Extrait du recueil Les Odeurs d’Alain Leygonie, paru aux Belles Lettres en mars 2016 (coll. « l’Exception ») :

 

Le pain

Le pain sent bon quand il est chaud. Quand il sort du four, le pain a un parfum délicieux. Un parfum de dimanche matin de fête au village (le charme opère aussi les jours de semaine : grâce à lui, c’est un peu tous les jours dimanche).

C’est une odeur dorée, généreuse, optimiste. Quel que soit le jour de la semaine, aussi débordé que l’on soit, il fait bon attendre son tour dans une boulangerie où se pressent des gens de toute sorte, de toute condition ; on ne s’ennuie pas par une odeur pareille, on ne voit pas passer le temps et l’on oublie un peu ses malheurs. Dans la file d’attente, grâce à la bonne odeur de pain frais, les pauvres se croient riches, les désespérés reprennent espoir, les solitaires se sentent un peu moins seuls et les vieux se sentent rajeunir (en cas de malheur ou de dépression grave, faire un bref séjour chaque matin dans une boulangerie).
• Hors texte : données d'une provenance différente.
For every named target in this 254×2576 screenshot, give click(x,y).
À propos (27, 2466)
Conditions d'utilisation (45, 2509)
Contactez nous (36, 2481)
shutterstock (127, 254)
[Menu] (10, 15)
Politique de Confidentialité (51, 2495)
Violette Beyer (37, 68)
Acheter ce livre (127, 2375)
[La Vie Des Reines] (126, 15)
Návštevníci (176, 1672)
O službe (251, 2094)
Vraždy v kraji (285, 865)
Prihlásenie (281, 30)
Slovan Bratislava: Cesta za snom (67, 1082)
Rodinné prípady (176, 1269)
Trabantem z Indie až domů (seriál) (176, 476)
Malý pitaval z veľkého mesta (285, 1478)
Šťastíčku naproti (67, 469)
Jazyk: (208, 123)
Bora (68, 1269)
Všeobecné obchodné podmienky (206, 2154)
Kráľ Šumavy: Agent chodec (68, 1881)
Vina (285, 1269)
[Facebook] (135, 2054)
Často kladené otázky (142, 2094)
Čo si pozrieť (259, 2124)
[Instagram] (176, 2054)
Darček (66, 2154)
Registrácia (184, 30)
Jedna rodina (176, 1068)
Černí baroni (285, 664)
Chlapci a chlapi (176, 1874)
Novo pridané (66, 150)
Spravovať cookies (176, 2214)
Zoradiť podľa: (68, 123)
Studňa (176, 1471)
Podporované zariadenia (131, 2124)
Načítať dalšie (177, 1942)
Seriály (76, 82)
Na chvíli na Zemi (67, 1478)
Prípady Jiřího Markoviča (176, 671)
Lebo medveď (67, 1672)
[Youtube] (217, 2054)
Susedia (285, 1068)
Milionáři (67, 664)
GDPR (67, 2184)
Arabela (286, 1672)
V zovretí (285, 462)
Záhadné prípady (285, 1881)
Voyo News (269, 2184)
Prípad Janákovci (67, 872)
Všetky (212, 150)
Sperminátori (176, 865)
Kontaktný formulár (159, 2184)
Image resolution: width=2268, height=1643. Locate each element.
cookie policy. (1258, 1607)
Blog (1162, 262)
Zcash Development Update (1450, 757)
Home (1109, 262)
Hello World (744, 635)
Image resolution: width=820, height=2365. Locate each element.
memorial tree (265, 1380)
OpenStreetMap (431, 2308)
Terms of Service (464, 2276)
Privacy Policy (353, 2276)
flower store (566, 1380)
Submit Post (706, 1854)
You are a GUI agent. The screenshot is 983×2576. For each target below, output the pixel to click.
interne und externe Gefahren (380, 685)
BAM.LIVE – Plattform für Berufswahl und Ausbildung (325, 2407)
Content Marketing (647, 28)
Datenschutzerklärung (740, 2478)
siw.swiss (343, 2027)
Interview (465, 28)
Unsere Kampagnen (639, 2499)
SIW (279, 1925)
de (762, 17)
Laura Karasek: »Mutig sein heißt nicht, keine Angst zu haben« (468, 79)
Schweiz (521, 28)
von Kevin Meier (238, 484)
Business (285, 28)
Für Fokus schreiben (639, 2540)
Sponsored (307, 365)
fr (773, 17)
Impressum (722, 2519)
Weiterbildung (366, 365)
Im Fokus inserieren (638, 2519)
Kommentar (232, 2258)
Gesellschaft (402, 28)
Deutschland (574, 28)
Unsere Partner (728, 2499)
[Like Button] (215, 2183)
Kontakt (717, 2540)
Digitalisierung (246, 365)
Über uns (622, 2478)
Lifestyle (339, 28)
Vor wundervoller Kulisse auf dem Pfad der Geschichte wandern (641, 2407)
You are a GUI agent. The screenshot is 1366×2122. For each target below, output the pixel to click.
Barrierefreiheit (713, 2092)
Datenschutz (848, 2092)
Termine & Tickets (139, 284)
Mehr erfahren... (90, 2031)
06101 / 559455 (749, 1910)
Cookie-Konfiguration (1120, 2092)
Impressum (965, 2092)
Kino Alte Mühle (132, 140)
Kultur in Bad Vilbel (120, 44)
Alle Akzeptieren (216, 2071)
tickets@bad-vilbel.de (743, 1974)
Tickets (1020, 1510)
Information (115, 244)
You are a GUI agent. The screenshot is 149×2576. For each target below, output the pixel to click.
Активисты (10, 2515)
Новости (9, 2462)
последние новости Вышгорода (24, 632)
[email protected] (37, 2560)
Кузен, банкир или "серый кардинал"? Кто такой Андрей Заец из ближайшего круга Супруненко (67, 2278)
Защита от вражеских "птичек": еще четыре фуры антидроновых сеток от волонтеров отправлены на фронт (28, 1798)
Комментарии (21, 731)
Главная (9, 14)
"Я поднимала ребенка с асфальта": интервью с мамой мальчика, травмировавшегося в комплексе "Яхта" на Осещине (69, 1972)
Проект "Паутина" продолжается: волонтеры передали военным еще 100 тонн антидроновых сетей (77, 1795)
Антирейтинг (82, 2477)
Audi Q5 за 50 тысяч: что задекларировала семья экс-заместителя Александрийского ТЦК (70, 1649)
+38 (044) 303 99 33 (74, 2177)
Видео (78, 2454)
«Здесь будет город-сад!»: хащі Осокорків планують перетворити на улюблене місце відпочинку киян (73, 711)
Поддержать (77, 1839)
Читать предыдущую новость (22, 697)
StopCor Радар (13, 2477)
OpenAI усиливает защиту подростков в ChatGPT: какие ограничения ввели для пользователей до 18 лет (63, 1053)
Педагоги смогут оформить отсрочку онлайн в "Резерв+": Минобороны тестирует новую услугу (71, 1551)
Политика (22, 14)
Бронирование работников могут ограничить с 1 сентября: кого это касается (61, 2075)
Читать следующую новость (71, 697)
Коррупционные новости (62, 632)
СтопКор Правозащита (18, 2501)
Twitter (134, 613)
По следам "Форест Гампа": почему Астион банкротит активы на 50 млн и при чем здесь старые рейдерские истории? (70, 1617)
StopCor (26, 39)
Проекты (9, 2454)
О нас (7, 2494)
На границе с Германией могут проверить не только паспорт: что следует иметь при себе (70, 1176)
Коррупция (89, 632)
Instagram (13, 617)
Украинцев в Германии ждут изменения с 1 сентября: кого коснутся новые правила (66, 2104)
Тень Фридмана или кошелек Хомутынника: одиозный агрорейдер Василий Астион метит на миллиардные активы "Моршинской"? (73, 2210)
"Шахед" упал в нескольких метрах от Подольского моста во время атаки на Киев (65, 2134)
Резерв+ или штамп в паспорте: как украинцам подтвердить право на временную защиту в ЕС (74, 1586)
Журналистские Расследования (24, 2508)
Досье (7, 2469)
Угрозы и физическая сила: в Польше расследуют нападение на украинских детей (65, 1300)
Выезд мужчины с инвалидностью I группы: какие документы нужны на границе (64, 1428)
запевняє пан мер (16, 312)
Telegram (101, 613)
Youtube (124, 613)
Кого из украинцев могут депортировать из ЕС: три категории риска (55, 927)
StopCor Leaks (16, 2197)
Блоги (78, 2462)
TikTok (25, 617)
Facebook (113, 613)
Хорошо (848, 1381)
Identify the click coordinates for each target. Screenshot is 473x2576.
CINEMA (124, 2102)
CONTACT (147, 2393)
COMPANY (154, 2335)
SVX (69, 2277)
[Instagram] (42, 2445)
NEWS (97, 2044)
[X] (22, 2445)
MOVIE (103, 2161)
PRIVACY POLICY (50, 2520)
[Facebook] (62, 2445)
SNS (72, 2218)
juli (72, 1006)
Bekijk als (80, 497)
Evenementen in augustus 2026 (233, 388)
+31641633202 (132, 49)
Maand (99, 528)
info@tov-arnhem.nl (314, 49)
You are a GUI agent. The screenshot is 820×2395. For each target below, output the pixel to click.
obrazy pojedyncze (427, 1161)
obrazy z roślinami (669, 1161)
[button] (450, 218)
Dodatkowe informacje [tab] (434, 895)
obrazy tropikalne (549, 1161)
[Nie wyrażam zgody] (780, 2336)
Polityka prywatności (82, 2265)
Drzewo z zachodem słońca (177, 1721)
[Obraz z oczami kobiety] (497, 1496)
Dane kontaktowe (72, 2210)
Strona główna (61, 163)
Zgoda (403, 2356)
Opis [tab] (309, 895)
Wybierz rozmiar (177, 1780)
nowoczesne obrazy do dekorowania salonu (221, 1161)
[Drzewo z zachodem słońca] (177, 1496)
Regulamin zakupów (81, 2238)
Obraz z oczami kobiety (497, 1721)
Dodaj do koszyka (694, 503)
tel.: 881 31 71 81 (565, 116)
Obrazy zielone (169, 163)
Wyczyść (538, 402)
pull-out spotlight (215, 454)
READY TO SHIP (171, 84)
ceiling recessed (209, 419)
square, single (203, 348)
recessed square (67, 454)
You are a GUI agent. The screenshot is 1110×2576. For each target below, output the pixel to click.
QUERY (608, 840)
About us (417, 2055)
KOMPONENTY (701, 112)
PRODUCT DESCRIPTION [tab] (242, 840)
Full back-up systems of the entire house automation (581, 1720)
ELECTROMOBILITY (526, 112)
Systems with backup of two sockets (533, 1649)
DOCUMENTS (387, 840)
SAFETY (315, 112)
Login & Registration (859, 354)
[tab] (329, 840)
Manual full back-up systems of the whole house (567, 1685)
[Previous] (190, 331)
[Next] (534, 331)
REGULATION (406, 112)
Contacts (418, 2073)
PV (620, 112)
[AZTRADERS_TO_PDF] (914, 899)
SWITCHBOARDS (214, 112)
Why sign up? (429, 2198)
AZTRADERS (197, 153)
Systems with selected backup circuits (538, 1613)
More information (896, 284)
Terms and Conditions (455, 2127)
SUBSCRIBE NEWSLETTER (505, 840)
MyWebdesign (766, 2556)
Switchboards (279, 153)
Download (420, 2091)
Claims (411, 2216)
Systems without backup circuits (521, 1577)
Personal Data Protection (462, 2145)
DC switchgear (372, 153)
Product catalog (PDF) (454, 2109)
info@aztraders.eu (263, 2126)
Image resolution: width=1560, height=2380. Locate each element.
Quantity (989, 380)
En attendant son tour, on pense à la femme du boulanger (le film), à la célèbre fournée des retrouvailles, au petit pain en forme de cœur que le cocu merveilleux offre à l’infidèle ; ou bien on se remémore « Les Effarés », le beau poème de Rimbaud : À genoux, cinq petits – misère ! – / Regardent le boulanger faire / Le lourd pain blond…

On pense du coup au boulanger qui travaille en coulisse (en cachette), qui baigne chaque jour dans l’odeur et qui est au chaud l’hiver pendant que dehors on se gèle. On l’envie, on songe un instant à changer de métier, on donnerait cher pour être à sa place. Il vaut peut-être mieux ne pas être à sa place, on est bien où on est : la boulangerie est un dur métier, beaucoup plus dur que ce qu’on croit.

À cet instant, penché de bon matin sur ma feuille tandis que les boulangers enfournent, je repense à l’époque bénie où le père (le mien) faisait le pain avec la farine du blé qu’il avait semé, moissonné et fait moudre. Du pain pour la semaine, des tourtes de deux ou trois kilos. Il attaquait avant le jour, on était réveillés par les coups du boutoir de la pâte contre le bois dur de la maie. Ploum ! Ploum ! Ploum !… C’est à bras raccourcis que le père travaillait la pâte. Ce que font aujourd’hui les machines, il le faisait à la main et il fallait voir le résultat.

Le résultat, le fin du fin, c’était la bonne odeur de pain chaud qui se répandait l’hiver (je dis l’hiver, car c’est par temps froid qu’on l’appréciait le mieux), à la nuit tombée, autour de la maison et même au-delà. Enfermée, concentrée longuement au moment de sortir le « lourd pain blond », elle envahissait la cour, courait sous le tilleul, gagnait tout le voisinage pour aller se perdre dans les champs – se perdre en remerciements à la terre.

La boucle est bouclée. Le lien est fait entre le pain et la terre, entre l’odeur et la terre, entre la terre et le ciel.